About this task — Each line of the data must be copied exactly.

Records to use —
-- -- --
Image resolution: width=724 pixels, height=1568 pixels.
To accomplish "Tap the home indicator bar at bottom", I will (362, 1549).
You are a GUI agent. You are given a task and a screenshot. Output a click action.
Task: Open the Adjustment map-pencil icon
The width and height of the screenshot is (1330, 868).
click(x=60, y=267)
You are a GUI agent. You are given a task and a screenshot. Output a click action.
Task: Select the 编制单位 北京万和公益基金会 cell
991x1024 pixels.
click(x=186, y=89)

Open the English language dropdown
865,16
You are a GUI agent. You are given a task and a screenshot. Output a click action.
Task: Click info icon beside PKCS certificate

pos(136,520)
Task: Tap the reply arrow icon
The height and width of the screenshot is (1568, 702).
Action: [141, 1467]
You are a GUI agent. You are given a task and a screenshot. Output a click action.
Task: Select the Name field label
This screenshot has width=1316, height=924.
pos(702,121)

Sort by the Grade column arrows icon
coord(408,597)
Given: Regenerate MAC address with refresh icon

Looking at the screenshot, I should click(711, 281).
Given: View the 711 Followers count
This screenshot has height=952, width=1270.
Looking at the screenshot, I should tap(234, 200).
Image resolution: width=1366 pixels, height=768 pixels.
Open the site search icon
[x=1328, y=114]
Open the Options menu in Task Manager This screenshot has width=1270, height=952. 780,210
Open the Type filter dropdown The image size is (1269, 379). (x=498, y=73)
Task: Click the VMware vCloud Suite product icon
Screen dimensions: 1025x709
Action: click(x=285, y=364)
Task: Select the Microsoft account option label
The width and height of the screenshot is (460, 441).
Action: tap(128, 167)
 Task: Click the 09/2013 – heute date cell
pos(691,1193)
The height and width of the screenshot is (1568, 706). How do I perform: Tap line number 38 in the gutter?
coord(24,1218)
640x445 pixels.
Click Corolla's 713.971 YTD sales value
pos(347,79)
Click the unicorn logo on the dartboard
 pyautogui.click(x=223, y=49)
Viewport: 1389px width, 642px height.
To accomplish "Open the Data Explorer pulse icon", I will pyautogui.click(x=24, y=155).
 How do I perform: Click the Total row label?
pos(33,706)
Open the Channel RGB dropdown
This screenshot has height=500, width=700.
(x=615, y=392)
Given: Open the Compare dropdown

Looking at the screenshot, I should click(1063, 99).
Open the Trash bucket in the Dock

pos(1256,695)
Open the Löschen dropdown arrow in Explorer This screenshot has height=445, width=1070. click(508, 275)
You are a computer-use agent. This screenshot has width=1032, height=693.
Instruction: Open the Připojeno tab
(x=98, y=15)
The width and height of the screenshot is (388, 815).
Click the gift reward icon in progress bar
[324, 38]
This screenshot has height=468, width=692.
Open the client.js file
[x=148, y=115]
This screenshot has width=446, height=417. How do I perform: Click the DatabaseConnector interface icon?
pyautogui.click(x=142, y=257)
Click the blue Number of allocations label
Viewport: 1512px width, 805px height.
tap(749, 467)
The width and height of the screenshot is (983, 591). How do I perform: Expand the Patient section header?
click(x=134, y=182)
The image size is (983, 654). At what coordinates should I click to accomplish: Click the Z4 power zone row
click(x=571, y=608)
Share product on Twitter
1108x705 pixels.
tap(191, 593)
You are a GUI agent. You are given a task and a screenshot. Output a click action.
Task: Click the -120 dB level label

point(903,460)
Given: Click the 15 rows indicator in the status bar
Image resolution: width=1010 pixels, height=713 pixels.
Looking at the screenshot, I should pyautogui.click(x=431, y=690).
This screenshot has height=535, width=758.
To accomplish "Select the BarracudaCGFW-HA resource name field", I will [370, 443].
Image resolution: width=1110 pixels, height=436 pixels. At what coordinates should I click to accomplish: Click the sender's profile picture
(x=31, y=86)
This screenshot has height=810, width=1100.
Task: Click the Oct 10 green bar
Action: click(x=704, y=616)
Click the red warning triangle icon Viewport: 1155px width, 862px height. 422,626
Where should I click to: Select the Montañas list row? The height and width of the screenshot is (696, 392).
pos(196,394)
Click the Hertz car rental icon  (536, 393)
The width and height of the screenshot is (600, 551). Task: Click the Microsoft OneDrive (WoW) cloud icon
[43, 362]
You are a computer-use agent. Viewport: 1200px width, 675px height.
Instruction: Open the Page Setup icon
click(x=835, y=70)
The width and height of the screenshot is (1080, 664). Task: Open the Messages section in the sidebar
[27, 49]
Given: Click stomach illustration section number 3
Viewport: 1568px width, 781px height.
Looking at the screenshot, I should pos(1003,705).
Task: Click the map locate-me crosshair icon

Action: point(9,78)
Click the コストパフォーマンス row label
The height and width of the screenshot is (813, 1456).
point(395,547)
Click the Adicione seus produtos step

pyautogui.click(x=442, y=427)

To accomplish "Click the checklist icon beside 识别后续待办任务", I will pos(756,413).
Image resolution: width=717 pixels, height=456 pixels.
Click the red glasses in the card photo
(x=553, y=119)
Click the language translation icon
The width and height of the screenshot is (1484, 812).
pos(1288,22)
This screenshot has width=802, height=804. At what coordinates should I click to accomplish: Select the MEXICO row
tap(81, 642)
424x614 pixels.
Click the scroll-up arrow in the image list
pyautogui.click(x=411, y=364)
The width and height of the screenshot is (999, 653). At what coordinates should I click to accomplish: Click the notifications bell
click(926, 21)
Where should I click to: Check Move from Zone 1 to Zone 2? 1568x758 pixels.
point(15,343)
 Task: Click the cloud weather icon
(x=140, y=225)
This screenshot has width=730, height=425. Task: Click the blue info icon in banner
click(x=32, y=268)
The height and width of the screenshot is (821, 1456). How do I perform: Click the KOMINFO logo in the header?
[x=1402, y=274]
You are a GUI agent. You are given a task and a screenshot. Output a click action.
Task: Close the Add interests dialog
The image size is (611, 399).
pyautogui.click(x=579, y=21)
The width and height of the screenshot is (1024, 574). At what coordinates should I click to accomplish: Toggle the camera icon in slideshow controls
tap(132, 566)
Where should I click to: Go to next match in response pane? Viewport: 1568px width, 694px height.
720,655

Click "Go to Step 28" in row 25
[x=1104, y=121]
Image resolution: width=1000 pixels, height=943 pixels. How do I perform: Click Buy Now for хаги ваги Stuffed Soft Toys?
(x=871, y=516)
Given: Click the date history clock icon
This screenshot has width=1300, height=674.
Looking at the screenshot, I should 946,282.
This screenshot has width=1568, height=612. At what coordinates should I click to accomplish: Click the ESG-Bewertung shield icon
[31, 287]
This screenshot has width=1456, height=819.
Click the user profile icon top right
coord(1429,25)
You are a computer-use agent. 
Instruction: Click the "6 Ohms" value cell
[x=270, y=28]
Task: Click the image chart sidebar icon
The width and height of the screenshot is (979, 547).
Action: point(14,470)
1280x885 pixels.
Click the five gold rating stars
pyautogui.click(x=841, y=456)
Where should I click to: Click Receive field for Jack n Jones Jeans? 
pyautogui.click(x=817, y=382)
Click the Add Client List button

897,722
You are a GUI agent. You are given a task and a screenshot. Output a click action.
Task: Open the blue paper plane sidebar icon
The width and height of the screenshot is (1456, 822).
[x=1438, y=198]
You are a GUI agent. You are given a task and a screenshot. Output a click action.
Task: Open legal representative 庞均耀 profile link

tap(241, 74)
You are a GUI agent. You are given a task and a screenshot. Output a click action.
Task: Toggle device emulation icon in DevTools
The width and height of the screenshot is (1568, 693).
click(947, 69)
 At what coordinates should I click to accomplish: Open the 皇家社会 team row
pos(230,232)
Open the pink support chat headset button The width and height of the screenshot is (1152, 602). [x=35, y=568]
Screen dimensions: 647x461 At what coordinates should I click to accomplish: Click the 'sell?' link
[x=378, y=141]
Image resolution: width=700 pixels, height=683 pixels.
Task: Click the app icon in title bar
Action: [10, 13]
-- -- --
Exercise response —
Image resolution: width=724 pixels, height=1568 pixels.
To accomplish "Tap the home indicator bar at bottom", I will (362, 1549).
You are a GUI agent. You are given a task and a screenshot. Output a click action.
Task: Open the Adjustment map-pencil icon
The width and height of the screenshot is (1330, 868).
click(x=60, y=267)
You are a GUI agent. You are given a task and a screenshot. Output a click action.
Task: Select the 编制单位 北京万和公益基金会 cell
991x1024 pixels.
click(x=186, y=89)

Open the English language dropdown
865,16
You are a GUI agent. You are given a task and a screenshot. Output a click action.
Task: Click info icon beside PKCS certificate

pos(136,520)
Task: Tap the reply arrow icon
The height and width of the screenshot is (1568, 702).
Action: [141, 1467]
You are a GUI agent. You are given a task and a screenshot. Output a click action.
Task: Select the Name field label
This screenshot has width=1316, height=924.
pos(702,121)

Sort by the Grade column arrows icon
coord(408,597)
Given: Regenerate MAC address with refresh icon

Looking at the screenshot, I should click(711, 281).
Given: View the 711 Followers count
This screenshot has height=952, width=1270.
Looking at the screenshot, I should tap(234, 200).
Image resolution: width=1366 pixels, height=768 pixels.
Open the site search icon
[x=1328, y=114]
Open the Options menu in Task Manager This screenshot has width=1270, height=952. 780,210
Open the Type filter dropdown The image size is (1269, 379). (x=498, y=73)
Task: Click the VMware vCloud Suite product icon
Screen dimensions: 1025x709
Action: click(x=285, y=364)
Task: Select the Microsoft account option label
The width and height of the screenshot is (460, 441).
Action: tap(128, 167)
 Task: Click the 09/2013 – heute date cell
pos(691,1193)
The height and width of the screenshot is (1568, 706). How do I perform: Tap line number 38 in the gutter?
coord(24,1218)
640x445 pixels.
Click Corolla's 713.971 YTD sales value
pos(347,79)
Click the unicorn logo on the dartboard
 pyautogui.click(x=223, y=49)
Viewport: 1389px width, 642px height.
To accomplish "Open the Data Explorer pulse icon", I will pyautogui.click(x=24, y=155).
 How do I perform: Click the Total row label?
pos(33,706)
Open the Channel RGB dropdown
This screenshot has height=500, width=700.
(x=615, y=392)
Given: Open the Compare dropdown

Looking at the screenshot, I should click(1063, 99).
Open the Trash bucket in the Dock

pos(1256,695)
Open the Löschen dropdown arrow in Explorer This screenshot has height=445, width=1070. click(508, 275)
You are a computer-use agent. This screenshot has width=1032, height=693.
Instruction: Open the Připojeno tab
(x=98, y=15)
The width and height of the screenshot is (388, 815).
Click the gift reward icon in progress bar
[324, 38]
This screenshot has height=468, width=692.
Open the client.js file
[x=148, y=115]
This screenshot has width=446, height=417. How do I perform: Click the DatabaseConnector interface icon?
pyautogui.click(x=142, y=257)
Click the blue Number of allocations label
Viewport: 1512px width, 805px height.
tap(749, 467)
The width and height of the screenshot is (983, 591). How do I perform: Expand the Patient section header?
click(x=134, y=182)
The image size is (983, 654). At what coordinates should I click to accomplish: Click the Z4 power zone row
click(x=571, y=608)
Share product on Twitter
1108x705 pixels.
tap(191, 593)
You are a GUI agent. You are given a task and a screenshot. Output a click action.
Task: Click the -120 dB level label

point(903,460)
Given: Click the 15 rows indicator in the status bar
Image resolution: width=1010 pixels, height=713 pixels.
Looking at the screenshot, I should pyautogui.click(x=431, y=690).
This screenshot has height=535, width=758.
To accomplish "Select the BarracudaCGFW-HA resource name field", I will [370, 443].
Image resolution: width=1110 pixels, height=436 pixels. At what coordinates should I click to accomplish: Click the sender's profile picture
(x=31, y=86)
This screenshot has height=810, width=1100.
Task: Click the Oct 10 green bar
Action: click(x=704, y=616)
Click the red warning triangle icon Viewport: 1155px width, 862px height. 422,626
Where should I click to: Select the Montañas list row? The height and width of the screenshot is (696, 392).
pos(196,394)
Click the Hertz car rental icon  (536, 393)
The width and height of the screenshot is (600, 551). Task: Click the Microsoft OneDrive (WoW) cloud icon
[43, 362]
You are a computer-use agent. Viewport: 1200px width, 675px height.
Instruction: Open the Page Setup icon
click(x=835, y=70)
The width and height of the screenshot is (1080, 664). Task: Open the Messages section in the sidebar
[27, 49]
Given: Click stomach illustration section number 3
Viewport: 1568px width, 781px height.
Looking at the screenshot, I should pos(1003,705).
Task: Click the map locate-me crosshair icon

Action: point(9,78)
Click the コストパフォーマンス row label
The height and width of the screenshot is (813, 1456).
point(395,547)
Click the Adicione seus produtos step

pyautogui.click(x=442, y=427)

To accomplish "Click the checklist icon beside 识别后续待办任务", I will pos(756,413).
Image resolution: width=717 pixels, height=456 pixels.
Click the red glasses in the card photo
(x=553, y=119)
Click the language translation icon
The width and height of the screenshot is (1484, 812).
pos(1288,22)
This screenshot has width=802, height=804. At what coordinates should I click to accomplish: Select the MEXICO row
tap(81, 642)
424x614 pixels.
Click the scroll-up arrow in the image list
pyautogui.click(x=411, y=364)
The width and height of the screenshot is (999, 653). At what coordinates should I click to accomplish: Click the notifications bell
click(926, 21)
Where should I click to: Check Move from Zone 1 to Zone 2? 1568x758 pixels.
point(15,343)
 Task: Click the cloud weather icon
(x=140, y=225)
This screenshot has width=730, height=425. Task: Click the blue info icon in banner
click(x=32, y=268)
The height and width of the screenshot is (821, 1456). How do I perform: Click the KOMINFO logo in the header?
[x=1402, y=274]
You are a GUI agent. You are given a task and a screenshot. Output a click action.
Task: Close the Add interests dialog
The image size is (611, 399).
pyautogui.click(x=579, y=21)
The width and height of the screenshot is (1024, 574). At what coordinates should I click to accomplish: Toggle the camera icon in slideshow controls
tap(132, 566)
Where should I click to: Go to next match in response pane? Viewport: 1568px width, 694px height.
720,655

Click "Go to Step 28" in row 25
[x=1104, y=121]
Image resolution: width=1000 pixels, height=943 pixels. How do I perform: Click Buy Now for хаги ваги Stuffed Soft Toys?
(x=871, y=516)
Given: Click the date history clock icon
This screenshot has width=1300, height=674.
Looking at the screenshot, I should 946,282.
This screenshot has width=1568, height=612. At what coordinates should I click to accomplish: Click the ESG-Bewertung shield icon
[31, 287]
This screenshot has width=1456, height=819.
Click the user profile icon top right
coord(1429,25)
You are a computer-use agent. 
Instruction: Click the "6 Ohms" value cell
[x=270, y=28]
Task: Click the image chart sidebar icon
The width and height of the screenshot is (979, 547).
Action: point(14,470)
1280x885 pixels.
Click the five gold rating stars
pyautogui.click(x=841, y=456)
Where should I click to: Click Receive field for Jack n Jones Jeans? 
pyautogui.click(x=817, y=382)
Click the Add Client List button

897,722
You are a GUI agent. You are given a task and a screenshot. Output a click action.
Task: Open the blue paper plane sidebar icon
The width and height of the screenshot is (1456, 822).
[x=1438, y=198]
You are a GUI agent. You are given a task and a screenshot. Output a click action.
Task: Open legal representative 庞均耀 profile link

tap(241, 74)
You are a GUI agent. You are given a task and a screenshot. Output a click action.
Task: Toggle device emulation icon in DevTools
The width and height of the screenshot is (1568, 693).
click(947, 69)
 At what coordinates should I click to accomplish: Open the 皇家社会 team row
pos(230,232)
Open the pink support chat headset button The width and height of the screenshot is (1152, 602). [x=35, y=568]
Screen dimensions: 647x461 At what coordinates should I click to accomplish: Click the 'sell?' link
[x=378, y=141]
Image resolution: width=700 pixels, height=683 pixels.
Task: Click the app icon in title bar
Action: [10, 13]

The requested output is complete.